A further difference between TDF and TAF that is also attributable to the lesser impact of the latter on renal function is the reduced impact of TAF on bone structural integrity. Lower reduction in bone mineral density (BMD) have been constantly detected in TAF vs TDF intakers, possibly reflecting a reduced phosphate loss by the proximal renal tubule [12–15]. In clinical studies evaluating the effects of switching from TDF to TAF-containing regimens an increase in patients BMD has also been regularly measured [21, 22].

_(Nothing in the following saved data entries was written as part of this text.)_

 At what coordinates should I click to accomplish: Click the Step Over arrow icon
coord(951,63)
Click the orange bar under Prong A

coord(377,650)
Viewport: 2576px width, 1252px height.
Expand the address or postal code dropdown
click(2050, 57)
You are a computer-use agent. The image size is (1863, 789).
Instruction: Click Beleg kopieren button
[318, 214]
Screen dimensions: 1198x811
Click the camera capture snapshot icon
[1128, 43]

All this data points on the benefit associated to the lower plasma pK exposure of TFV when administered as TAF. Before the clinical development of TAF was completed, differences in terms of BMD were already seen in TDF recipients according to the companion drugs. Depending on the companion drugs, the pK plasma exposure of TFV in patients receiving TDF may significantly differ, with both efavirenz (EFV) and raltegravir (RAL) being associated to the lowest TFV concentrations [23]. In an equivalence clinical trial comparing darunavir/ritonavir (DRV/r), atazanavir/ritonavir (ATV/r) and RAL, all associated to emtricitabine/tenofovir (FTC/TDF), the lowest impact on BMD was seen in the RAL treatment arm, and this is in full accordance to pK clinical studies measuring the TDF-associated TFV pK exposure according to companion drugs [23–25].
CONCLUSIONS
It is thus the lower concentrations of TFV in plasma that account for the significantly better safety profile of TFV, and to complete the TAF definition of “magic bullet”, the property of being less concentrated where potentially toxic (e.g. the plasma bathing the renal proximal tubule) well fits with its higher concentration into cells where HIV and HBV replicate.
Footnotes
Conflict of interest
G.Di Perri has received research grants, fees for lectures and participation to advisory boards by Abbvie, MSD, ViiV, GS, Janssen, Pfizer, Astra Zeneca, Angelini.
Funding
This is a review article with no research funding.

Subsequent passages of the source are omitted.